--- start GIVEN RECORDS ---

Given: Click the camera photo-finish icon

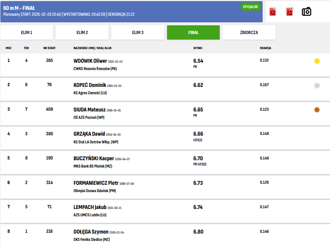Looking at the screenshot, I should pos(306,12).
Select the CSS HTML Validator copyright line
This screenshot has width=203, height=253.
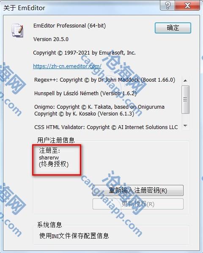point(106,127)
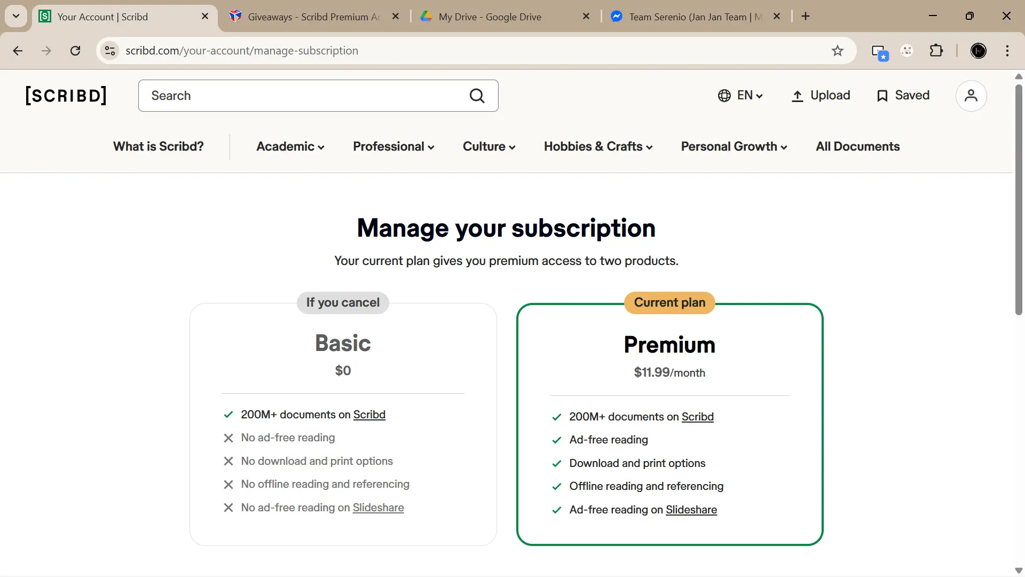Screen dimensions: 1025x577
Task: Open Saved bookmark icon
Action: point(882,96)
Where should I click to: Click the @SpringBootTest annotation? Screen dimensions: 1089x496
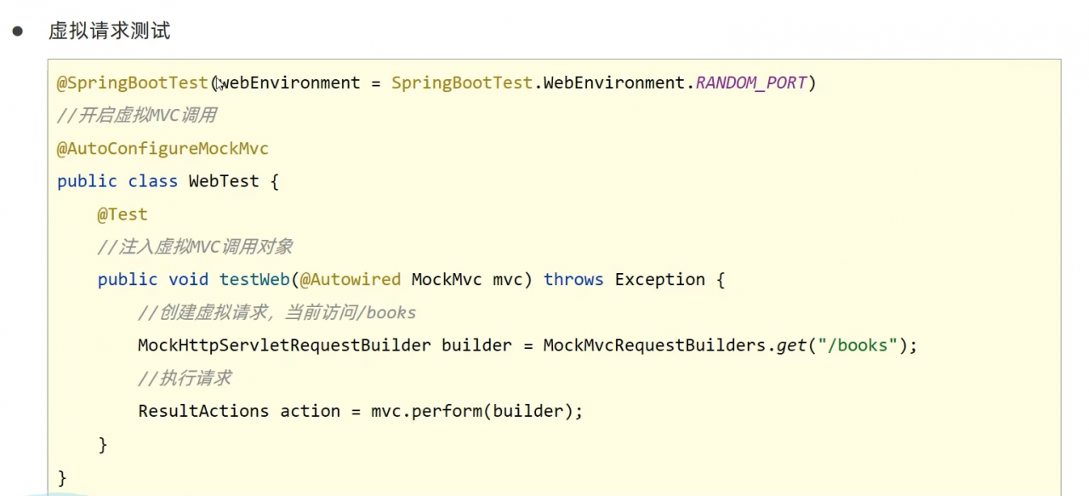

--- end GIVEN RECORDS ---

--- TASK DIRECTIONS ---
Arrange the rows above as a numbered list, omitting blank lines and the pictures.

--- EXPECTED ANSWER ---
1. Given: Click the camera photo-finish icon
2. Looking at the screenshot, I should pos(306,12).
3. Select the CSS HTML Validator copyright line
4. This screenshot has width=203, height=253.
5. point(106,127)
6. Screen dimensions: 1025x577
7. Task: Open Saved bookmark icon
8. Action: point(882,96)
9. Where should I click to: Click the @SpringBootTest annotation? Screen dimensions: 1089x496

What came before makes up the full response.